Se levas nas tuas asas
o fio da minha paz
não voes para lá das brasas
onde arde este corpo frio
que jaz

Deixa-o ao menos ser alma
enquanto acaba de arder
e bate as asas com calma
para que não lhe custe tanto
morrer


domingo, 8 de julho de 2007

PAZ


Hiberno, 48 anos, tivera uma vida inteira para se habituar ao ciclo: dois dias radiante, um na mó de baixo. Era sempre assim. E ele, de facto, já não se importava. Na verdade, até lhe sabia bem poder planear a vida com a antecedência que quisesse. Bastava fazer contas aos dias. Só que um dia, sem contar, Hiberno percebeu que a sua vida tinha os dias contados. Triste, num dia em que era suposto estar contente, decidiu contar a sua vida. Era barbeiro, rapava pêlos todos os dias. Ou melhor, dois dias sim, um dia não, porque, pelo sim pelo não, preferia respeitar o ciclo. Cortava o que crescia, como na vida, antes de ser contada. Contava isto quando, de repente, contente, num dia em que era suposto estar triste, decidiu cortar a sua vida. Conta-se que ela voltou a crescer, mas sem Hiberno. Esse, diz quem lhe sente a falta, hibernou.

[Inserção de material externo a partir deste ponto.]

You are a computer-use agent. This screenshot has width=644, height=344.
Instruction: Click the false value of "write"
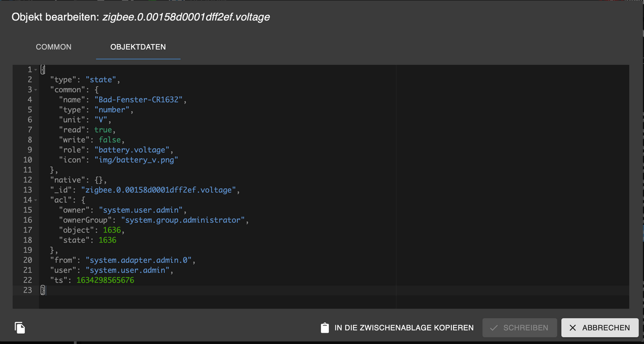click(109, 140)
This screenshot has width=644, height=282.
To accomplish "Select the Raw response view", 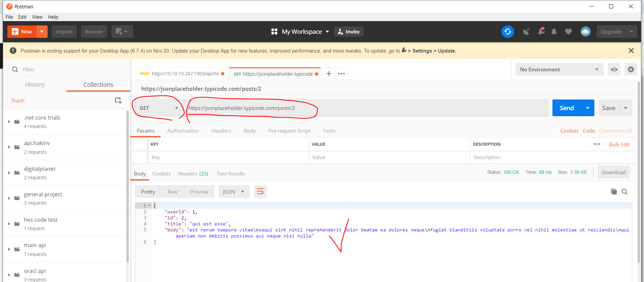I will 172,192.
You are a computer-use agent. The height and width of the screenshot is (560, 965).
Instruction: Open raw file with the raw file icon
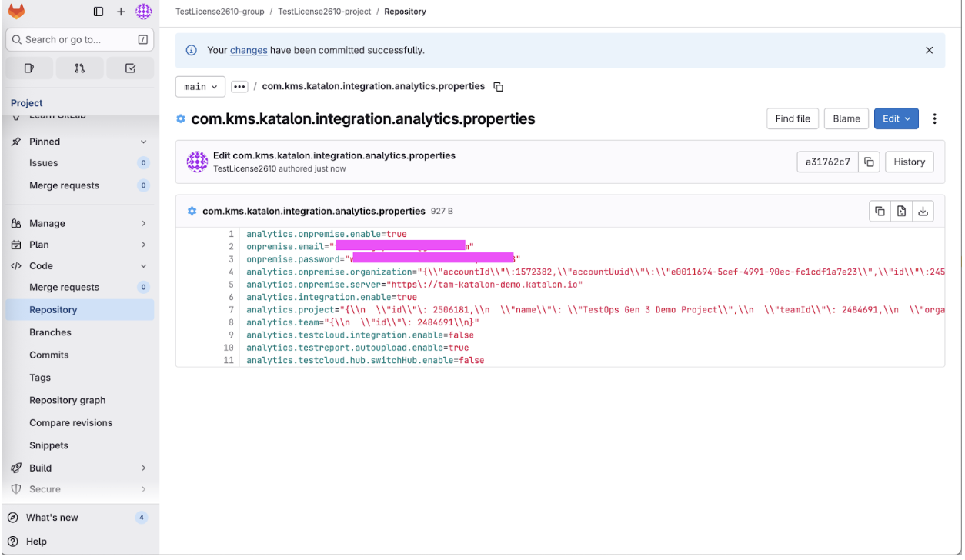[901, 210]
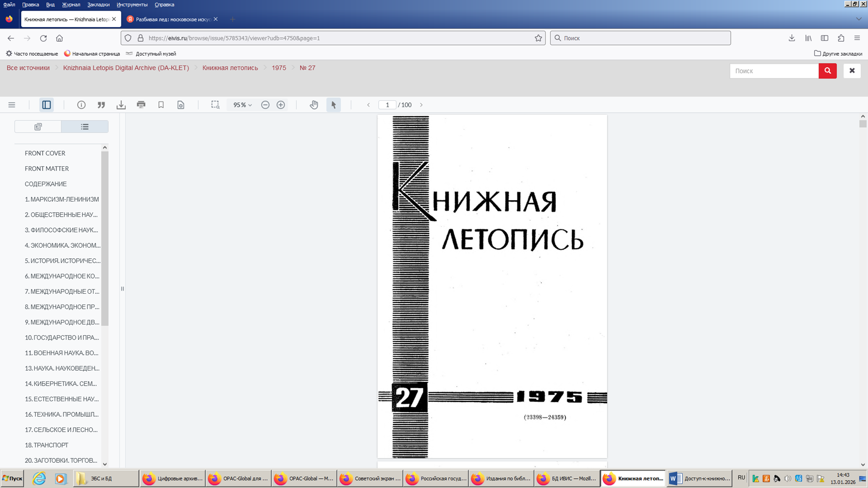Open the 95% zoom level dropdown
The height and width of the screenshot is (488, 868).
point(242,105)
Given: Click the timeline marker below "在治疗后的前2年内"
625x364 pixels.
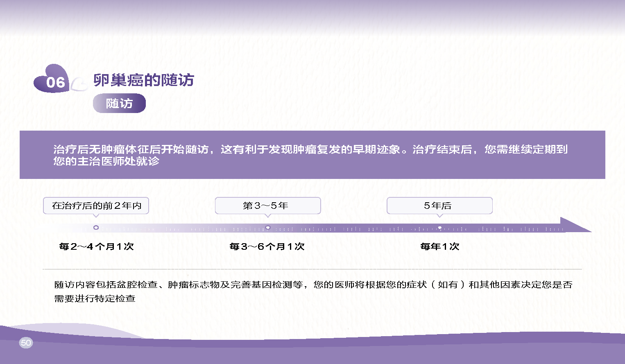Looking at the screenshot, I should (96, 227).
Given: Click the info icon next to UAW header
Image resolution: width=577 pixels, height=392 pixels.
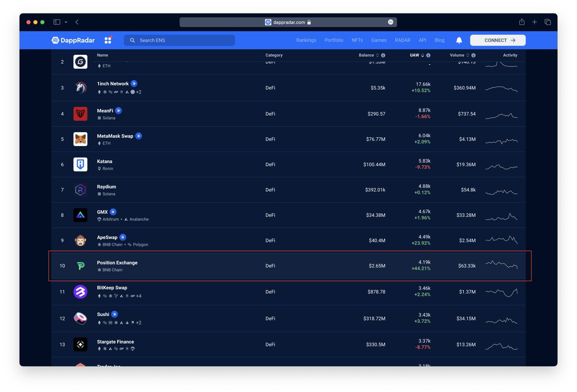Looking at the screenshot, I should click(x=428, y=55).
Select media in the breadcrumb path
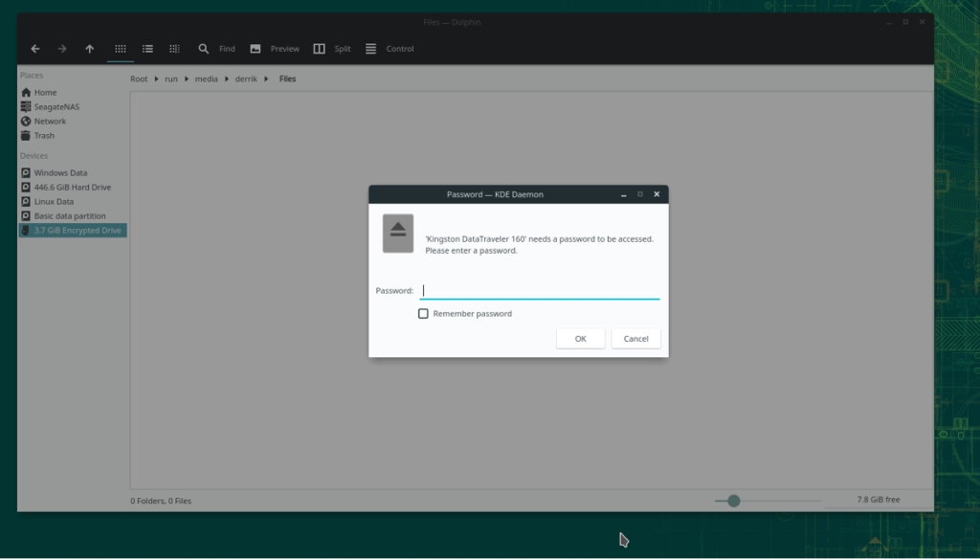 (x=206, y=78)
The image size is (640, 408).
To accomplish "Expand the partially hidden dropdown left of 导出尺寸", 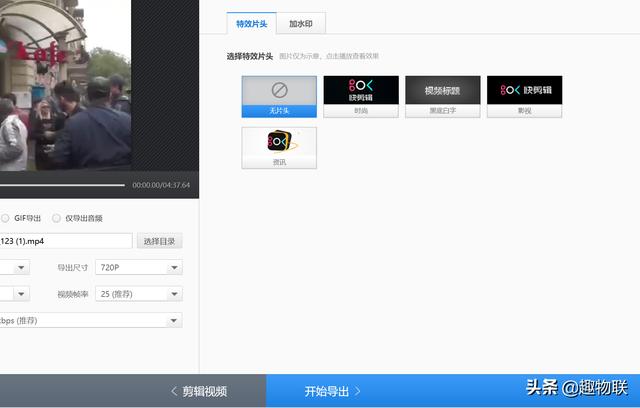I will (x=15, y=268).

sábado, 7 de julho de 2007

SIGA

Eu estava ali, tenso, emaranhado, ansioso, à espera de uma pequena aberta no fulgor do trânsito para atravessar a rua. Sabia que não podia tremer, caso contrário atravessava-me a rua a mim. Para evitar isso, no entanto, tinha de atravessar primeiro outra rua, que me punha ainda mais tenso, emaranhado e ansioso. Era a minha rua. Tinha de passar para o outro lado, o meu lado tranquilo, lúcido e paciente. E aí, naquele preciso momento, o trânsito estava tão infernal como me parecia o meu problema. Pensei então que se engolisse a minha rua talvez me fosse permitido ficar ali, do lado de cá da outra rua, parado, invisível. Fi-lo, mas o sangue quente dos carros vomitou-me a rua de volta. Sem escolha, levantei o dedo. As duas ruas ficaram, por um momento, a olhar uma para a outra. E eu, o melhor que pude, atravessei a rua que se desenhou entre elas.

PENA

A fruta está lá, aberta, em ferida. Da lâmina da faca escorre a crueza, a marca líquida do assassino. É aquele o sumo da verdade, mas nenhum de nós o bebe. Corta! Ok, não está mal, mas tens de dizer isso com mais certeza, como se estivesses tu a cortar a fruta. Vamos lá repetir. A fruta está lá, aberta, já um pouco oxidada. Da lâmina da faca escorria a crueza, a marca líquida do assassino. Foi pelo cano o sumo da verdade, nenhum de nós o bebeu. E agora só nos resta a fruta. Podre.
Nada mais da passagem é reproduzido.